The Empire of the Nairs; or, the Rights of Women is a utopian novel by the British writer James Henry Lawrence (1773–1840), first published in German as Das Paradies der Liebe (Berlin, 1801) and issued in French as L'Empire des Nairs, ou Le Paradis de l'amour (1807) before appearing in English in 1811. Grown out of an essay Lawrence published at the age of twenty in Christoph Martin Wieland's Neuer Teutscher Merkur in 1793, the text went through some fifteen editions in three languages between 1793 and 1838, all of them translated by the author himself.

Modelled on the matrilineal system of the Nairs of the Malabar Coast, the novel describes a society that has abolished marriage and, with it, paternity: descent is exclusively maternal, women inherit property, transmit their name and raise their children alone, and unions are free and revocable. Where the boldest critics of marriage of the period called for divorce or for its desacralisation, Lawrence proposed abolishing the institution itself and transferring property to women — a reversal no other writer on the rights of women envisaged at that date.

Seized by the Napoleonic censorship on its French publication in 1807 and banned in Prussia in 1809, savaged by the Critical Review in 1811, the book was nonetheless read and discussed by Wieland, Schiller and Goethe, admired by Percy Bysshe Shelley, quoted by Robert Owen and taken up by the Saint-Simonian feminists. Long classed by bibliographies among erotic curiosities, it has been reassessed since the 1970s; in 1997 Gregory Claeys described it as the most important feminist work between Mary Wollstonecraft's Vindication and the Appeal of Thompson and Wheeler.

== Background ==

=== The 1793 essay ===
In 1792 Lawrence completed his studies at Braunschweig, after Eton College (1782–1790) and the University of Göttingen (1791). There he wrote, in German, an essay entitled "Ueber die Vortheile des Systems der Galanterie und Erbfolge bey den Nayren", which an unidentified professor passed on to Christoph Martin Wieland. Wieland published it anonymously in his Neuer Teutscher Merkur in June–July 1793, accompanied by an editorial caveat of his own.

=== Ethnographic sources ===
The system Lawrence describes came to him from travel accounts of the Nairs of the Malabar Coast, a warrior caste of south-western India organised on matrilineal lines, in which inheritance and name passed through women and marriage in its European form did not exist. Lawrence did not offer an ethnographic description: he used the Nairs as the fulcrum of a demonstration, showing that a society without marriage or paternity had existed and could therefore exist again.

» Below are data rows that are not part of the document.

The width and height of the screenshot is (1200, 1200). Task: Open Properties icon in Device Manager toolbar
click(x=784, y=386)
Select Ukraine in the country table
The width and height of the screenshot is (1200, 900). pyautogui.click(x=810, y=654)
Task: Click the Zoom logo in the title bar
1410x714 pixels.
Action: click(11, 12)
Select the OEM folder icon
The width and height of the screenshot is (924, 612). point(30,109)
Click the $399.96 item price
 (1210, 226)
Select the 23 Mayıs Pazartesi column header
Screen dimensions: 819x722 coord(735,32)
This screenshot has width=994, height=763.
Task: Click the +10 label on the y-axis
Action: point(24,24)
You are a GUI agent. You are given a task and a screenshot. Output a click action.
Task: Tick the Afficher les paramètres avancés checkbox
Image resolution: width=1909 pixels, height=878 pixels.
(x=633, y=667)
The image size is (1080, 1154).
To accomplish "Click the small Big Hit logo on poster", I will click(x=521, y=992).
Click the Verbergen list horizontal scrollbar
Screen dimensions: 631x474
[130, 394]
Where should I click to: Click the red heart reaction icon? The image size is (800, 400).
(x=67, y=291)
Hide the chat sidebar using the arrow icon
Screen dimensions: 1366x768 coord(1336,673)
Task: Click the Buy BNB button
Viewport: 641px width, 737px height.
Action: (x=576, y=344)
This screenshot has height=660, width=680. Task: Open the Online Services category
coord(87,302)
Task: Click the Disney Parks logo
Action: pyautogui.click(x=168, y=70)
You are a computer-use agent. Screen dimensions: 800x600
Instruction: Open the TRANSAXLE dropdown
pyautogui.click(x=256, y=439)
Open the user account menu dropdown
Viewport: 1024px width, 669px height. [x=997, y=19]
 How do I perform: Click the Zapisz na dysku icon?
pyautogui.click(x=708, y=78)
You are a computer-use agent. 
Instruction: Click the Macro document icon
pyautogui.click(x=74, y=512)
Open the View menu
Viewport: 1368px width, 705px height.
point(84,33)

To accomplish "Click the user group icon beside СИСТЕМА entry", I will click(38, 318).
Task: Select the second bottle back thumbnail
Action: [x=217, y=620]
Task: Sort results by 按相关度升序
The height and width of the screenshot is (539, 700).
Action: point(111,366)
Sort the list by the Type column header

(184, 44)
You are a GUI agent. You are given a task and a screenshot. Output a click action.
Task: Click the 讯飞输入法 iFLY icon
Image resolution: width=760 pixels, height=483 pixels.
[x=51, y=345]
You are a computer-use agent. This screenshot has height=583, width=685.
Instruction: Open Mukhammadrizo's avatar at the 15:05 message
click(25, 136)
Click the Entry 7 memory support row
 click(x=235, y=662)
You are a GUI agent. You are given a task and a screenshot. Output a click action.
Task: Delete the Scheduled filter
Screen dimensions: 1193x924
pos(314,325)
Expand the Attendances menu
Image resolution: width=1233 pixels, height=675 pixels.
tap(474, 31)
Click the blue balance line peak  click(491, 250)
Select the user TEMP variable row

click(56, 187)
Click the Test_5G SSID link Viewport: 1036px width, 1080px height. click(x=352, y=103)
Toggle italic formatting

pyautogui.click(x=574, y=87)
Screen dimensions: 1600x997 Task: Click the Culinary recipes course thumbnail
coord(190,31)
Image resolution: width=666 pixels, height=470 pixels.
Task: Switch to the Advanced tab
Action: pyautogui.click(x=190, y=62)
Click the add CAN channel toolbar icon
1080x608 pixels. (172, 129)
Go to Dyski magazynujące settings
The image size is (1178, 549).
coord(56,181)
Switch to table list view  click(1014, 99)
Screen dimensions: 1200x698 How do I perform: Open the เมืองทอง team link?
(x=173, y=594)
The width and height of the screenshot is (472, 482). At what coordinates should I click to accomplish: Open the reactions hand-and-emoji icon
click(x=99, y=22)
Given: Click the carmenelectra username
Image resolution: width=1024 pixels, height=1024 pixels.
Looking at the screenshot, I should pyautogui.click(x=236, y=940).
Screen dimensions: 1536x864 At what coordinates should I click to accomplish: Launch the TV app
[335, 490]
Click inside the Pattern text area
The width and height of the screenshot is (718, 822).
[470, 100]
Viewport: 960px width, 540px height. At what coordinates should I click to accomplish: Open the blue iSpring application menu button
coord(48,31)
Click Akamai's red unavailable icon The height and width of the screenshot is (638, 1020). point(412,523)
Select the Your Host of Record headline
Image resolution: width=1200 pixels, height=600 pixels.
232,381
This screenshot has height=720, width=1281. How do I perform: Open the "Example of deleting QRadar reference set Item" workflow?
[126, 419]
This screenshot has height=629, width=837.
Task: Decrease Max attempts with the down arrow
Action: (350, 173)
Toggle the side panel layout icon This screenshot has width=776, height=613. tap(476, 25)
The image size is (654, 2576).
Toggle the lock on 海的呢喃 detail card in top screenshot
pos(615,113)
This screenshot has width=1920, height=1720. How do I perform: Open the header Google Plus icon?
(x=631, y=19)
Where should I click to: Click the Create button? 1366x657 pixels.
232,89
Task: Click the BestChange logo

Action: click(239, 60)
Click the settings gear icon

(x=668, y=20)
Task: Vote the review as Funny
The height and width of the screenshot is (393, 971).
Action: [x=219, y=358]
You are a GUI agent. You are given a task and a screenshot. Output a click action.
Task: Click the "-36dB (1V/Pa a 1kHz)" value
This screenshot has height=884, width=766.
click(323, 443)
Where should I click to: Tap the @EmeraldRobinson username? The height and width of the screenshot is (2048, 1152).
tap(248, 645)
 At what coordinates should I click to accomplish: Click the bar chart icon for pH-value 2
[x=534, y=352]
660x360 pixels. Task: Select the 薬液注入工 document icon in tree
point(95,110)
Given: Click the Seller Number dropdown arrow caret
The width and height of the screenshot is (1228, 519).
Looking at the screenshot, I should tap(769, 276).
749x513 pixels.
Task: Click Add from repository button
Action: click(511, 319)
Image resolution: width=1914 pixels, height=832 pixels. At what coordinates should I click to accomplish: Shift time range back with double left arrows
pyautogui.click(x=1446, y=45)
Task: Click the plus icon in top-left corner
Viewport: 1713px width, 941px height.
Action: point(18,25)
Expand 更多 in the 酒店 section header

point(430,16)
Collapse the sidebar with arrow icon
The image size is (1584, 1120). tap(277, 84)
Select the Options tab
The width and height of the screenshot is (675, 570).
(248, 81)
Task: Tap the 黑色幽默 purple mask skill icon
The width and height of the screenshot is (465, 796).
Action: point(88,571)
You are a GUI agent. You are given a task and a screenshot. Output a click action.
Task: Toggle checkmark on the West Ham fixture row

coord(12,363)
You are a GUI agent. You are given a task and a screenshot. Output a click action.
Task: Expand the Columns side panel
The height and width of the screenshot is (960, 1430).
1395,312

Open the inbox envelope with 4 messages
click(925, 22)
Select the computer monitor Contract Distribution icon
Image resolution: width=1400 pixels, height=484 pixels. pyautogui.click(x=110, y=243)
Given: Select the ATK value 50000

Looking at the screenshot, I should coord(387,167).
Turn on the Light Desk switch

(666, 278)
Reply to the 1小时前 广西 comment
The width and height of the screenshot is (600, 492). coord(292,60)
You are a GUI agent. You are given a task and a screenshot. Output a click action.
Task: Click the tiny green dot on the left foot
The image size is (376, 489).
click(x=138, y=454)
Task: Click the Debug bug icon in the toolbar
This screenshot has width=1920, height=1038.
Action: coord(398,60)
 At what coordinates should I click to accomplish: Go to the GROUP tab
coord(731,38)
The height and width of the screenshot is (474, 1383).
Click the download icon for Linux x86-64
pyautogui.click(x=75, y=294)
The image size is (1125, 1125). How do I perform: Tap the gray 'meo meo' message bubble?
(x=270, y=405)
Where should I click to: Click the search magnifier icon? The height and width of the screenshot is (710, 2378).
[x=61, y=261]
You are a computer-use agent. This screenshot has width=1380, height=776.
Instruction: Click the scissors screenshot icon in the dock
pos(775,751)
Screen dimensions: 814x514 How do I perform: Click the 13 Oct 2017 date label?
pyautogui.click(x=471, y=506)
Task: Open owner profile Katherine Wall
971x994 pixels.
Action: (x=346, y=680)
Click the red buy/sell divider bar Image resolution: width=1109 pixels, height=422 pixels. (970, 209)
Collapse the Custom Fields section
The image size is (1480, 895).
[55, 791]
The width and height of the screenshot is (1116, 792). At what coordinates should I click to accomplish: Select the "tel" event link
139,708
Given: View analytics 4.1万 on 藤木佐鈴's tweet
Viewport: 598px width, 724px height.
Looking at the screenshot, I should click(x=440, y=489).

=== From essay to novel ===
A reader of Mary Wollstonecraft, whom he had discovered during his studies in Germany, Lawrence expanded the essay into a novel in twelve books. Schiller recommended the manuscript to the Berlin publisher Johann Friedrich Unger in November 1800, and Das Paradies der Liebe appeared the following year, without the author's name.

== Plot ==
The action takes place at Calicut, on the Malabar Coast, in 1792. The empire of Hindustan, ruled by a sovereign called the Samorin, presents a social order that is the inverse of Europe's: paternity is unknown, the inhabitants call themselves "mother's sons", and an equal liberty of the sexes prevails, coupled with distinct functions — women bear and raise children, mother's sons bear arms. The empire's founding narrative supplies the key: the ancestor Semiramis had her followers throw their wedding rings into the Indus — "we shall not wear the marks of slavery here" — and, once enthroned, instituted the Order of the Phoenix to defend the rights of women.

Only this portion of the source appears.